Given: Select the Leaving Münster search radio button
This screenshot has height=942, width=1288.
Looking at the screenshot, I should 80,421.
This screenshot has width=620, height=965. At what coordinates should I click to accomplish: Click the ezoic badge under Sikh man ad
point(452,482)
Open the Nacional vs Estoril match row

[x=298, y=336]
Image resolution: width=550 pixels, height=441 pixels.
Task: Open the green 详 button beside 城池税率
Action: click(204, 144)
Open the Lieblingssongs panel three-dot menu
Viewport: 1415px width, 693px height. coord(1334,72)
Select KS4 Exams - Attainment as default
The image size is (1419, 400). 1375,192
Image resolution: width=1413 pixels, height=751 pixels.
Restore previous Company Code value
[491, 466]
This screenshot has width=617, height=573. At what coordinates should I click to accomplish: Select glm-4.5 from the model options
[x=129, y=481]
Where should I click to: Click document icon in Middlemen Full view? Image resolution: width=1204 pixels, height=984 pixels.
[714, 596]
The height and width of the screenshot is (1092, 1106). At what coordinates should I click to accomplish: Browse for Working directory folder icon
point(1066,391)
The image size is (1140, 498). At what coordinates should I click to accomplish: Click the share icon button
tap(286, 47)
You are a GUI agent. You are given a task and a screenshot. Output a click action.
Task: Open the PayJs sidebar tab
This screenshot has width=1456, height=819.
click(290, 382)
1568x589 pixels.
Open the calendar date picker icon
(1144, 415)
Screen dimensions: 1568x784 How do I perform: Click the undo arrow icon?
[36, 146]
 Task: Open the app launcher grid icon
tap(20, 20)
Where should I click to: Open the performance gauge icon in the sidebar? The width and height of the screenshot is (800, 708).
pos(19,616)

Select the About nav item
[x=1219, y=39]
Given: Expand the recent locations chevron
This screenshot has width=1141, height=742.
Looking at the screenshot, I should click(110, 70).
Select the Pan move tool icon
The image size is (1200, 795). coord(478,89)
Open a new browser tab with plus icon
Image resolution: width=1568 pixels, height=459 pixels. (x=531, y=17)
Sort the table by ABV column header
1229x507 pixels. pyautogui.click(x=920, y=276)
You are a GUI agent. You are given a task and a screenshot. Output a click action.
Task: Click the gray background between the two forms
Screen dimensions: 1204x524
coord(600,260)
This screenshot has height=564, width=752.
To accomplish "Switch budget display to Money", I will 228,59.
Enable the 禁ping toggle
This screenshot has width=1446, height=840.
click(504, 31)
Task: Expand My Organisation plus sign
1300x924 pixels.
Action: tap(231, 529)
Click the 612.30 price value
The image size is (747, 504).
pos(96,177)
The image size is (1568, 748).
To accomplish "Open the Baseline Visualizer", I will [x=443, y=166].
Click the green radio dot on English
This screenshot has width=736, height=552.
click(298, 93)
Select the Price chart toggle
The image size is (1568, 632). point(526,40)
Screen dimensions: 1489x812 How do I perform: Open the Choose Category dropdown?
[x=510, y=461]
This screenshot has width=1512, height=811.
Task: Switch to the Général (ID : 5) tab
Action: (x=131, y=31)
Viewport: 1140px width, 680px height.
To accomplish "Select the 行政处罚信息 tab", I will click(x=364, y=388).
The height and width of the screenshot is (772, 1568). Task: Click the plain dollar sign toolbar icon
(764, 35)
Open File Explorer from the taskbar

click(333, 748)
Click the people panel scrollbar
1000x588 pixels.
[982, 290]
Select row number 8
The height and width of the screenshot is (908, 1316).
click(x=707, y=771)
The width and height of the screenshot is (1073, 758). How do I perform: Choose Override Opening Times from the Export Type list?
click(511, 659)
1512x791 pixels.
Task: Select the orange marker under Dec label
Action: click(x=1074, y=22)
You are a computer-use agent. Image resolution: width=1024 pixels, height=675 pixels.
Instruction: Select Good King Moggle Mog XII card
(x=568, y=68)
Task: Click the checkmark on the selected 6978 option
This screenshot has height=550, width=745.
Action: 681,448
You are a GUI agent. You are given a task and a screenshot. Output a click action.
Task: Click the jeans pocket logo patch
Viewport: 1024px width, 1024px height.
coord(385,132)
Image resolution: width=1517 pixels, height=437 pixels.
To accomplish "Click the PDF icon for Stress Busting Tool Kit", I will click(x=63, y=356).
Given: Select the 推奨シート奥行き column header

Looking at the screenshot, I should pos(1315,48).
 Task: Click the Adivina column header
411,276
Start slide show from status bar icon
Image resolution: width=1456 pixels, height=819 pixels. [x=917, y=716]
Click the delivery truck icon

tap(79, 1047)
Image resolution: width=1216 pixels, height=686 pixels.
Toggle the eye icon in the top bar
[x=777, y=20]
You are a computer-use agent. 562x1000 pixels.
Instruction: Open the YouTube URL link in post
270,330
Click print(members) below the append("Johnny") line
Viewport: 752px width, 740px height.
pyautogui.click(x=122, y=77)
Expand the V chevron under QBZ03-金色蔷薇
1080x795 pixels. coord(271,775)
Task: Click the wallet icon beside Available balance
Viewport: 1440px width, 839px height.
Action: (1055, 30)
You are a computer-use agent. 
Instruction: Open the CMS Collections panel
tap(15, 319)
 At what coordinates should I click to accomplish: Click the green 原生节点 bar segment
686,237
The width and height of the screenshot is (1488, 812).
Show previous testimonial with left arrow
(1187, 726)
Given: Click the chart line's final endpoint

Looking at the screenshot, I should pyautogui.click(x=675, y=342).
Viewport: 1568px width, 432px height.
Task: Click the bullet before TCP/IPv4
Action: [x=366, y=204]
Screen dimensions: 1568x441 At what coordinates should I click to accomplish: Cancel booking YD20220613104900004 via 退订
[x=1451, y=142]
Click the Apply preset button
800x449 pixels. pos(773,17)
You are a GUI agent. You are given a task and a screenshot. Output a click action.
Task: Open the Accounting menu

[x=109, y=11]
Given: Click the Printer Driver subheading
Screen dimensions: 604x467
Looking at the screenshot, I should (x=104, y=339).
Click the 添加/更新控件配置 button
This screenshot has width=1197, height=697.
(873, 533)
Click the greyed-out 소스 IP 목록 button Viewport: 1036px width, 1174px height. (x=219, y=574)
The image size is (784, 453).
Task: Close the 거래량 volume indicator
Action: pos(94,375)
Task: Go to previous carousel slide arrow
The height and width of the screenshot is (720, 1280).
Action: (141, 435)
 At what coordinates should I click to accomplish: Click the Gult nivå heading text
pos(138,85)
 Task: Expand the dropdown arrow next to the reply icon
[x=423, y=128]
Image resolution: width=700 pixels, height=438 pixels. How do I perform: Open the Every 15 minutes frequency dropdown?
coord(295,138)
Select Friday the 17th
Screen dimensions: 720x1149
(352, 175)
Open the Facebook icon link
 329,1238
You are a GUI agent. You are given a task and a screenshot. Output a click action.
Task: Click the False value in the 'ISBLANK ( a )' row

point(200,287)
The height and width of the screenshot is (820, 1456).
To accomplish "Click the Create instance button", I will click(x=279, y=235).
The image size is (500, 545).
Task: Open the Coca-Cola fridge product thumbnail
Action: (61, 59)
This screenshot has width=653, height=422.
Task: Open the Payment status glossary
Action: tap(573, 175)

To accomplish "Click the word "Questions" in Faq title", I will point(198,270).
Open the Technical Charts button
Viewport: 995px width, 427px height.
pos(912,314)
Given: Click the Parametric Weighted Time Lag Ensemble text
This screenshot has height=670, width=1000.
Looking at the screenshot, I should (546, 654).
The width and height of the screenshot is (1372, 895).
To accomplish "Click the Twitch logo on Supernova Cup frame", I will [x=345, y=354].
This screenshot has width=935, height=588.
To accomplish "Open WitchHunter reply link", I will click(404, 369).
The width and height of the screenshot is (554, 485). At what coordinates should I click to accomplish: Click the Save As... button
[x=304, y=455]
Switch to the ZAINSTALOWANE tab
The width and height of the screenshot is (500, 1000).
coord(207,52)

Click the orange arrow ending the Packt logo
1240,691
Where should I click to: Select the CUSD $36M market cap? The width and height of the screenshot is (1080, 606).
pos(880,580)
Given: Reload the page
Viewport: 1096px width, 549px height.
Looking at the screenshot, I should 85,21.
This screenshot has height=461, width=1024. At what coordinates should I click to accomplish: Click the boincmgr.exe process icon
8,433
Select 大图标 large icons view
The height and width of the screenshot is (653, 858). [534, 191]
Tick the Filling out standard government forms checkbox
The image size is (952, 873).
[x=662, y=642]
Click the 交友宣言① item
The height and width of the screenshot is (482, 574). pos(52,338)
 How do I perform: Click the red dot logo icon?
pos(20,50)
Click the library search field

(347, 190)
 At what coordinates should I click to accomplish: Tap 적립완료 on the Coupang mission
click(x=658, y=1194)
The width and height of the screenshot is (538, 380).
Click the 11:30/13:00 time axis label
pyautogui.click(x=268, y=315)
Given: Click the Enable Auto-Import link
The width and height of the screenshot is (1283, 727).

※ ※ ※

#### What the exercise asks:
Taking the entries above, write out exactly each line from the one holding "Image resolution: width=1413" to the one holding "Task: Expand My Organisation plus sign", both included, and stop there.

#### Task answer:
Image resolution: width=1413 pixels, height=751 pixels.
Restore previous Company Code value
[491, 466]
This screenshot has width=617, height=573. At what coordinates should I click to accomplish: Select glm-4.5 from the model options
[x=129, y=481]
Where should I click to: Click document icon in Middlemen Full view? Image resolution: width=1204 pixels, height=984 pixels.
[714, 596]
The height and width of the screenshot is (1092, 1106). At what coordinates should I click to accomplish: Browse for Working directory folder icon
point(1066,391)
The image size is (1140, 498). At what coordinates should I click to accomplish: Click the share icon button
tap(286, 47)
You are a GUI agent. You are given a task and a screenshot. Output a click action.
Task: Open the PayJs sidebar tab
This screenshot has width=1456, height=819.
click(290, 382)
1568x589 pixels.
Open the calendar date picker icon
(1144, 415)
Screen dimensions: 1568x784 How do I perform: Click the undo arrow icon?
[36, 146]
 Task: Open the app launcher grid icon
tap(20, 20)
Where should I click to: Open the performance gauge icon in the sidebar? The width and height of the screenshot is (800, 708).
pos(19,616)

Select the About nav item
[x=1219, y=39]
Given: Expand the recent locations chevron
This screenshot has width=1141, height=742.
Looking at the screenshot, I should click(110, 70).
Select the Pan move tool icon
The image size is (1200, 795). coord(478,89)
Open a new browser tab with plus icon
Image resolution: width=1568 pixels, height=459 pixels. (x=531, y=17)
Sort the table by ABV column header
1229x507 pixels. pyautogui.click(x=920, y=276)
You are a GUI agent. You are given a task and a screenshot. Output a click action.
Task: Click the gray background between the two forms
Screen dimensions: 1204x524
coord(600,260)
This screenshot has height=564, width=752.
To accomplish "Switch budget display to Money", I will 228,59.
Enable the 禁ping toggle
This screenshot has width=1446, height=840.
click(504, 31)
Task: Expand My Organisation plus sign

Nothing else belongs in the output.